• _What you need to do_: Reproduce the entries below verbatim, starting at the line that contains "You are a computer-use agent. The image size is (1389, 868)." and stopping after the final line of the entries.

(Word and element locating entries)
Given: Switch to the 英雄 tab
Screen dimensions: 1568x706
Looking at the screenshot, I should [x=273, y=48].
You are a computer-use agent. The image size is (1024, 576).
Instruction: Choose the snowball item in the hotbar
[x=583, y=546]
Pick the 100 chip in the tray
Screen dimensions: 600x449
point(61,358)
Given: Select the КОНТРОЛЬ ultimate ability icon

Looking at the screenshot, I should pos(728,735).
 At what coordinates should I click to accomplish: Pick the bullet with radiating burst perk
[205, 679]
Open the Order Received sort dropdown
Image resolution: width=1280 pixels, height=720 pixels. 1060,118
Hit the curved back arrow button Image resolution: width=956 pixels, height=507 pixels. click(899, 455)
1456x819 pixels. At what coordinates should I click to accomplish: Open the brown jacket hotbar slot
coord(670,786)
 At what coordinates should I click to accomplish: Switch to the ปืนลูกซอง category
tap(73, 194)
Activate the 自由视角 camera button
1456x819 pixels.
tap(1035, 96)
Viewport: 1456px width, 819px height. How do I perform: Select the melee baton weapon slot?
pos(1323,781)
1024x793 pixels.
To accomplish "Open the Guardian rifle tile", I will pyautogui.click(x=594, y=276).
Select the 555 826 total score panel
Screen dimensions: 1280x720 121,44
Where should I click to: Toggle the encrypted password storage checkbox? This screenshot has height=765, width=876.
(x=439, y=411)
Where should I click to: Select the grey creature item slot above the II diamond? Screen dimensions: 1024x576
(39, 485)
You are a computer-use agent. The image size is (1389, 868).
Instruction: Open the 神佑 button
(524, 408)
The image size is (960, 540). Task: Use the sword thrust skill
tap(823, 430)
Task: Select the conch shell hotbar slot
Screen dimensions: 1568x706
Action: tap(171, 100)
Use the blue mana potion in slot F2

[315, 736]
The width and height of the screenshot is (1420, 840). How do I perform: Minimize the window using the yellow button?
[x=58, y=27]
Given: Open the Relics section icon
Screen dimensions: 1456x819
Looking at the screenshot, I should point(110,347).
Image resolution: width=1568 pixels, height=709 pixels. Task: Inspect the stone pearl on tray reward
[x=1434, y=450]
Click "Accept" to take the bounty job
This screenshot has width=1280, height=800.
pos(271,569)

• _Reply_:
You are a computer-use agent. The image size is (1389, 868).
Instruction: Open the 神佑 button
(524, 408)
The image size is (960, 540). Task: Use the sword thrust skill
tap(823, 430)
Task: Select the conch shell hotbar slot
Screen dimensions: 1568x706
Action: tap(171, 100)
Use the blue mana potion in slot F2

[315, 736]
The width and height of the screenshot is (1420, 840). How do I perform: Minimize the window using the yellow button?
[x=58, y=27]
Given: Open the Relics section icon
Screen dimensions: 1456x819
Looking at the screenshot, I should point(110,347).
Image resolution: width=1568 pixels, height=709 pixels. Task: Inspect the stone pearl on tray reward
[x=1434, y=450]
Click "Accept" to take the bounty job
This screenshot has width=1280, height=800.
pos(271,569)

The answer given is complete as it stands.